Record set START

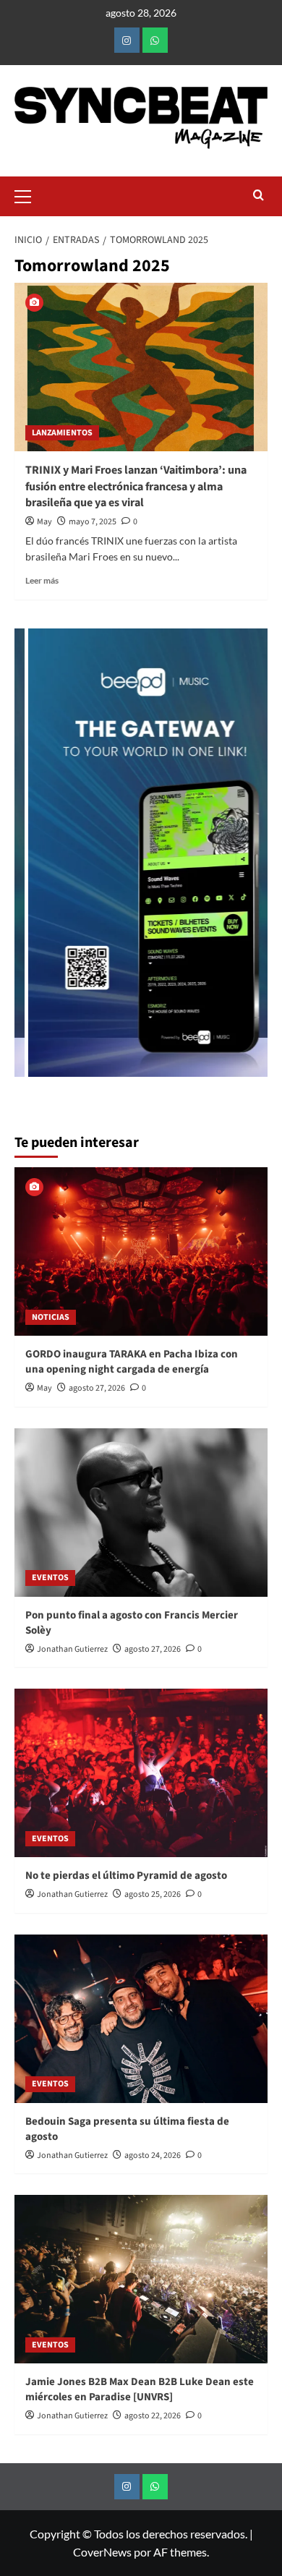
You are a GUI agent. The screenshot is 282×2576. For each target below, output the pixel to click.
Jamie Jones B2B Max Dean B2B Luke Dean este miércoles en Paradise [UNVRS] (139, 2389)
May (44, 522)
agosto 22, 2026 (152, 2416)
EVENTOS (50, 1577)
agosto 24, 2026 (152, 2155)
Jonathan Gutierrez (72, 1649)
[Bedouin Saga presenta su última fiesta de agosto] (141, 2019)
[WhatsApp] (155, 40)
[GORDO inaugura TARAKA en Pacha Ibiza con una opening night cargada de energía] (141, 1251)
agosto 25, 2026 (152, 1894)
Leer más (42, 580)
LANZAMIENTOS (62, 433)
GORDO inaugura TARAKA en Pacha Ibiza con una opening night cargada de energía (131, 1362)
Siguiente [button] (249, 860)
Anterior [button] (32, 860)
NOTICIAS (50, 1317)
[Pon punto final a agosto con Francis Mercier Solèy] (141, 1512)
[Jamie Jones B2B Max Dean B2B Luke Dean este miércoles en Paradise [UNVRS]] (141, 2279)
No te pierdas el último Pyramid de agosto (126, 1875)
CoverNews (102, 2552)
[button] (28, 194)
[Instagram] (127, 40)
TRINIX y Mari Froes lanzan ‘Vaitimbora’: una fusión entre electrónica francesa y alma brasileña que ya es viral (136, 486)
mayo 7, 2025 (92, 522)
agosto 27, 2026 (97, 1388)
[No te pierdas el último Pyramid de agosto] (141, 1773)
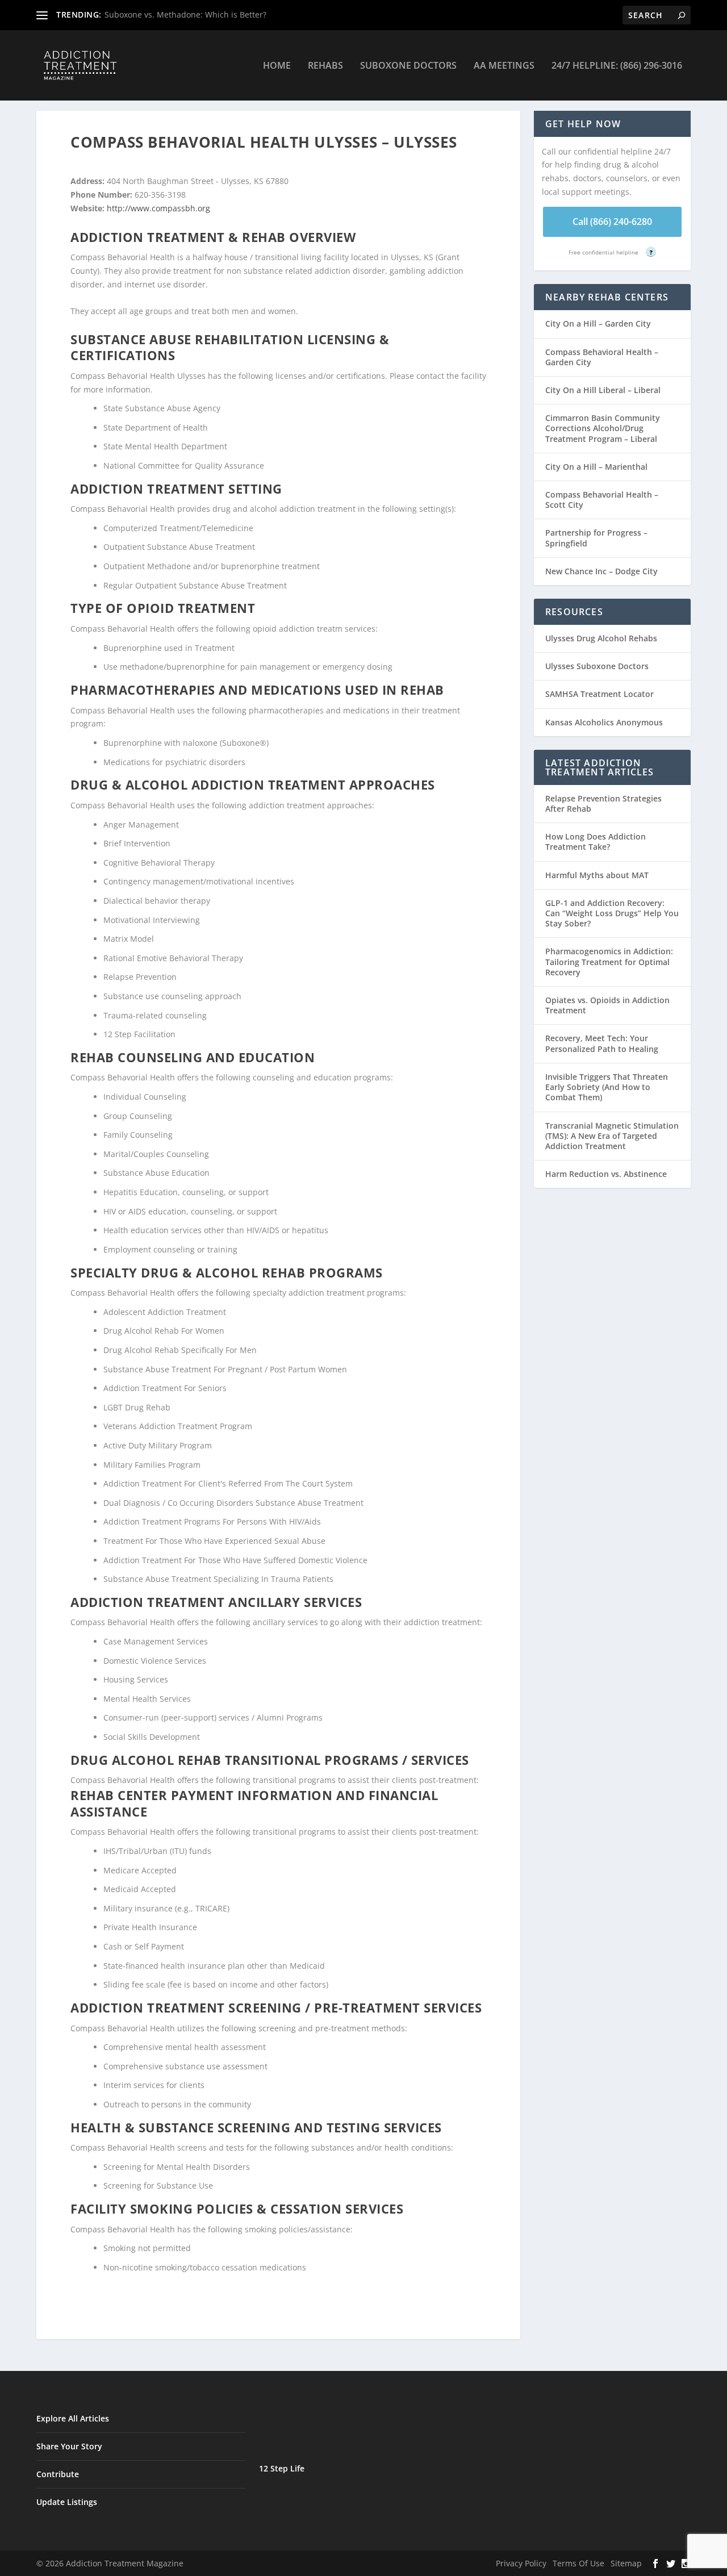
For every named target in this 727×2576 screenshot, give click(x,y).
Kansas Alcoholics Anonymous (604, 722)
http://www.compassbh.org (158, 208)
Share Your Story (69, 2446)
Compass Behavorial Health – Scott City (601, 499)
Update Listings (66, 2501)
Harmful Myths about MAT (597, 875)
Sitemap (626, 2563)
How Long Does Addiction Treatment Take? (595, 841)
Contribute (57, 2474)
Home (277, 66)
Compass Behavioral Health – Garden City (601, 357)
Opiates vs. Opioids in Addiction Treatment (607, 1005)
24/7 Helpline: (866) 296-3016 (616, 66)
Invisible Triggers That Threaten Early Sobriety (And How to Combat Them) (606, 1087)
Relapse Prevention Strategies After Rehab (603, 803)
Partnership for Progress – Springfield (596, 537)
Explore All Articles (72, 2418)
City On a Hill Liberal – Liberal (603, 390)
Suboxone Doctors (408, 66)
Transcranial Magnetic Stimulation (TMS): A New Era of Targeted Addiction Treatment (612, 1135)
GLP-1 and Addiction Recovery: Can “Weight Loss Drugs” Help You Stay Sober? (612, 913)
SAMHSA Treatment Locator (599, 693)
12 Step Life (281, 2468)
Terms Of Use (578, 2563)
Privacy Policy (521, 2563)
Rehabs (325, 66)
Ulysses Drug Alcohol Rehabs (601, 638)
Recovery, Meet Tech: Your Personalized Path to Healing (601, 1043)
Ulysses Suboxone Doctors (597, 666)
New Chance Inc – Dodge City (601, 571)
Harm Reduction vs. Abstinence (606, 1173)
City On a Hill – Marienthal (596, 466)
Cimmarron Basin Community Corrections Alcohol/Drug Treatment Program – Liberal (602, 428)
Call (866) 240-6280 (612, 221)
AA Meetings (504, 66)
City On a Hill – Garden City (598, 323)
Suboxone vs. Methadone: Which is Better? (185, 14)
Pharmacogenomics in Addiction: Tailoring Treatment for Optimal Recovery (609, 961)
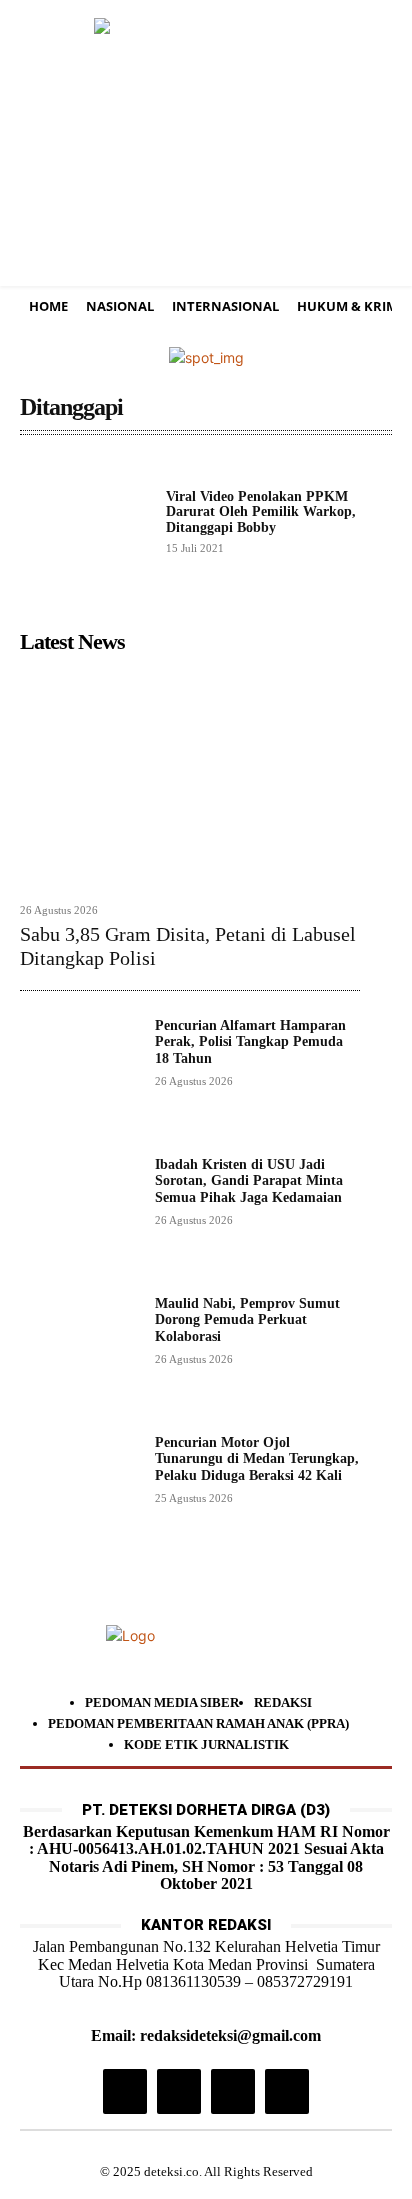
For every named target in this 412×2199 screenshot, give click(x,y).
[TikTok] (179, 2091)
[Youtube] (287, 2091)
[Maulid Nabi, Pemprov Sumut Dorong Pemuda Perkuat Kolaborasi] (79, 1355)
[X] (233, 2091)
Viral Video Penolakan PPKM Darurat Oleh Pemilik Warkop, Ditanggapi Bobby (261, 512)
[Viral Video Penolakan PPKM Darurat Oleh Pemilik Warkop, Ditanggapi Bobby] (85, 521)
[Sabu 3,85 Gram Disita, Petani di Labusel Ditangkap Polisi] (190, 777)
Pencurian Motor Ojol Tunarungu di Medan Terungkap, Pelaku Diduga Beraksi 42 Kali (257, 1459)
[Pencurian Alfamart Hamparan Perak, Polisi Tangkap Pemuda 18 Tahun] (79, 1077)
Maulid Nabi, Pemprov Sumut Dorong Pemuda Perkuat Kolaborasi (247, 1320)
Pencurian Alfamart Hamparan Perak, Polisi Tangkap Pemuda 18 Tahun (250, 1042)
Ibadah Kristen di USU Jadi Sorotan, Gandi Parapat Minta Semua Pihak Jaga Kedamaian (249, 1181)
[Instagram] (125, 2091)
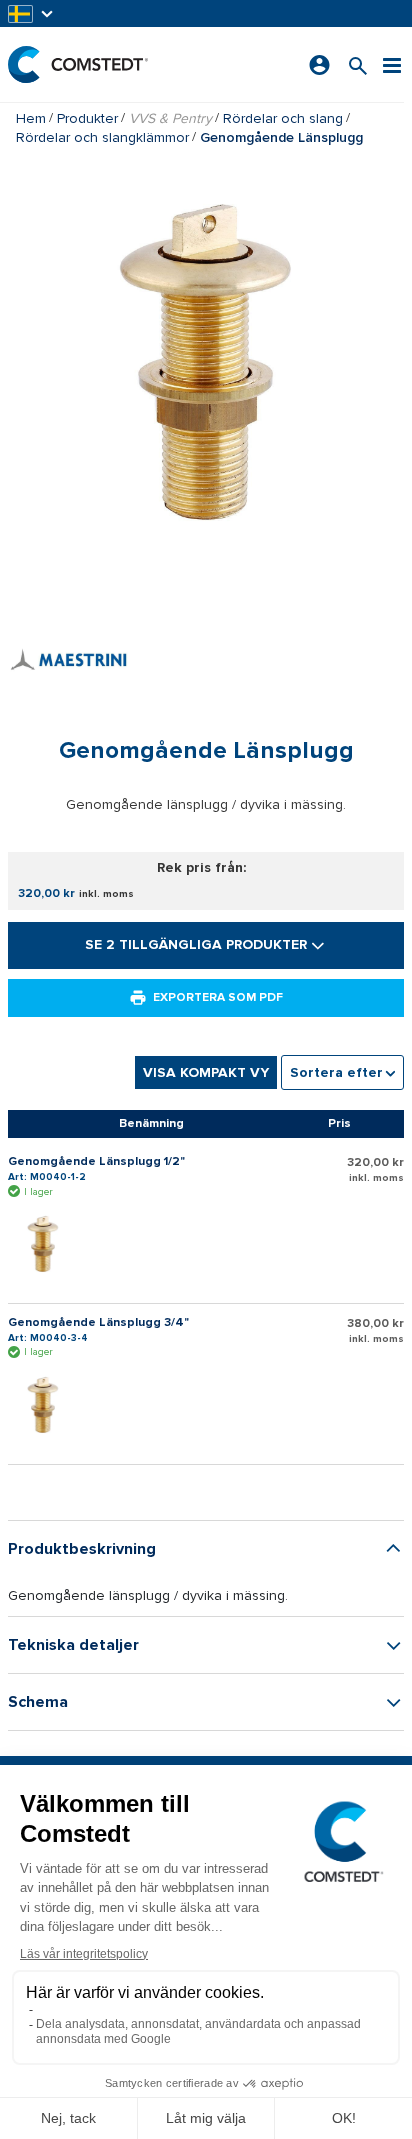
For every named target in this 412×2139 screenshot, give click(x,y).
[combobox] (342, 1072)
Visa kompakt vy (206, 1072)
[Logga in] (319, 65)
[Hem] (78, 64)
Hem (31, 118)
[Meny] (392, 64)
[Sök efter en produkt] (358, 64)
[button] (32, 13)
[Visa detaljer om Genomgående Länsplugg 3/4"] (48, 1406)
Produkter (87, 118)
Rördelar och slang (283, 118)
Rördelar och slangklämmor (102, 137)
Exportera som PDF (218, 997)
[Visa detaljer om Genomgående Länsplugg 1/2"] (48, 1245)
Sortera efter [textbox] (336, 1072)
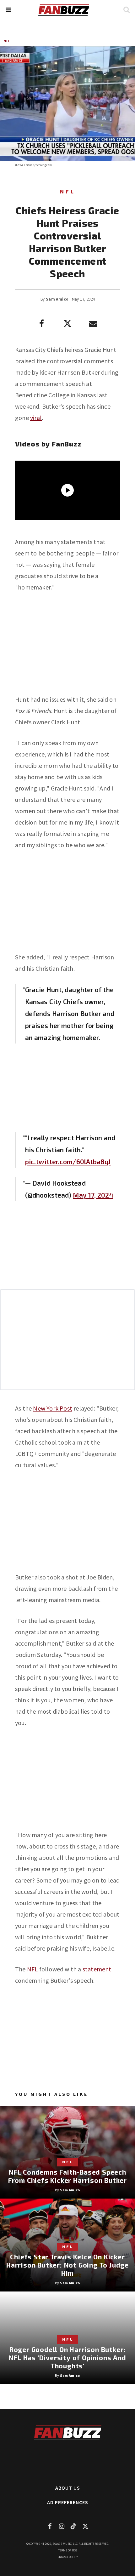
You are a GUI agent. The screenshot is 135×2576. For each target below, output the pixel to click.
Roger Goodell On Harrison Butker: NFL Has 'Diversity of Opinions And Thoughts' (67, 2357)
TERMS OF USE (67, 2550)
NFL (7, 41)
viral (36, 418)
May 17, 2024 (93, 1195)
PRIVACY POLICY (67, 2557)
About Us (67, 2488)
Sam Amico (57, 299)
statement (97, 1969)
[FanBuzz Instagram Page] (62, 2526)
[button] (8, 10)
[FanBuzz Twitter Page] (85, 2526)
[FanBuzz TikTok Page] (73, 2526)
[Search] (126, 9)
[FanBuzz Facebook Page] (50, 2526)
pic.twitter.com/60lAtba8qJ (68, 1161)
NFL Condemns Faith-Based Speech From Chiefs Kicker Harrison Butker (67, 2176)
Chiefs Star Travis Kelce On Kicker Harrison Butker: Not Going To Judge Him (67, 2265)
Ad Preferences (67, 2502)
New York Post (52, 1408)
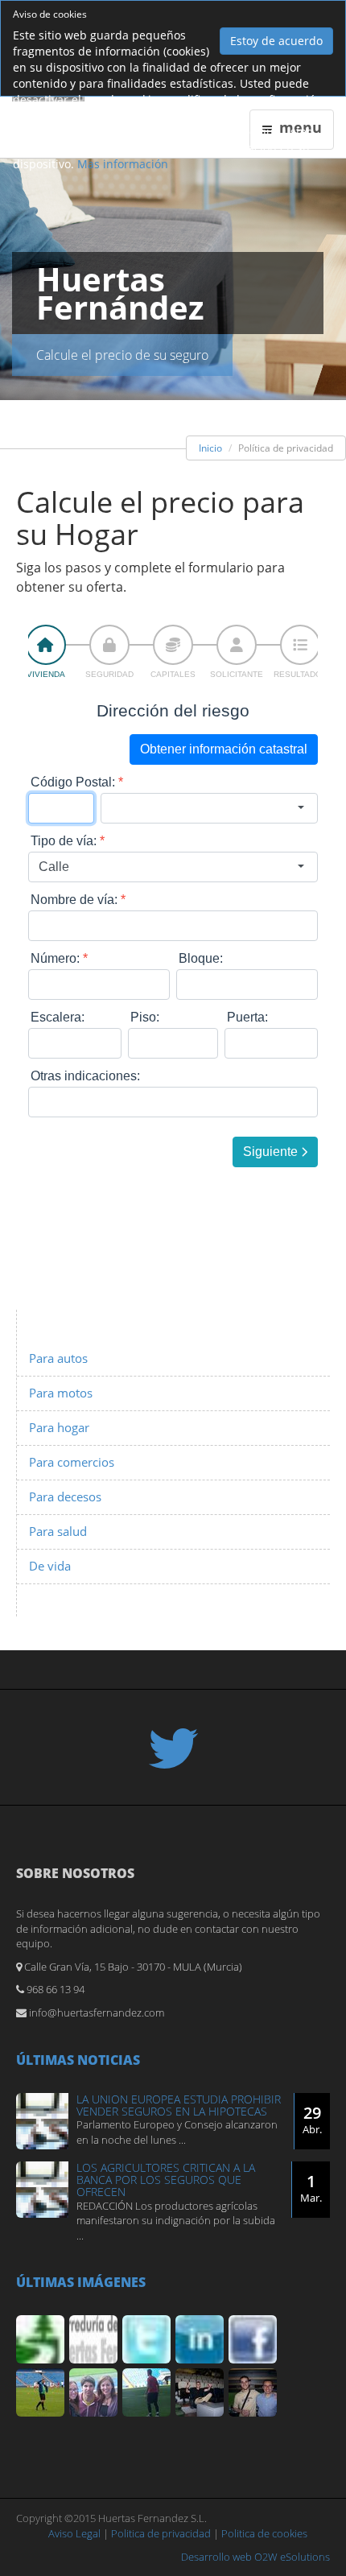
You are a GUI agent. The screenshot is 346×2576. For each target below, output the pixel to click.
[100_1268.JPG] (40, 2392)
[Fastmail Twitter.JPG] (146, 2339)
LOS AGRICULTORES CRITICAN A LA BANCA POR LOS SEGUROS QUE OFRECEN (165, 2180)
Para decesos (65, 1496)
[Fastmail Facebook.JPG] (253, 2339)
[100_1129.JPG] (93, 2392)
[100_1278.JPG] (199, 2392)
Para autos (58, 1358)
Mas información (122, 163)
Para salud (58, 1531)
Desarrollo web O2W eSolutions (255, 2556)
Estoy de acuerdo (276, 40)
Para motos (61, 1393)
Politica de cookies (264, 2533)
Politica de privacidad (161, 2533)
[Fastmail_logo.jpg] (93, 2339)
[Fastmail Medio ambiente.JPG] (40, 2339)
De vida (50, 1566)
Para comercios (71, 1462)
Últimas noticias (78, 2060)
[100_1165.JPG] (146, 2392)
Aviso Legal (74, 2533)
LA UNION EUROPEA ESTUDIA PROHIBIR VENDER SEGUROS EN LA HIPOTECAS (178, 2105)
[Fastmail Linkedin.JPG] (199, 2339)
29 (312, 2119)
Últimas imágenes (81, 2282)
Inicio (210, 448)
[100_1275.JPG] (253, 2392)
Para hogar (59, 1427)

Record set END

What is required: Of the lines above, quote exactly those from the one with "[No te pierdas" through the one with "Update Listings (66, 2501)", ends included; pictures stay out.

Exercise solution:
[No te pierdas el último Pyramid de agosto] (141, 1773)
For every named target in this 727×2576 screenshot, give click(x,y).
Kansas Alcoholics Anonymous (604, 722)
http://www.compassbh.org (158, 208)
Share Your Story (69, 2446)
Compass Behavorial Health – Scott City (601, 499)
Update Listings (66, 2501)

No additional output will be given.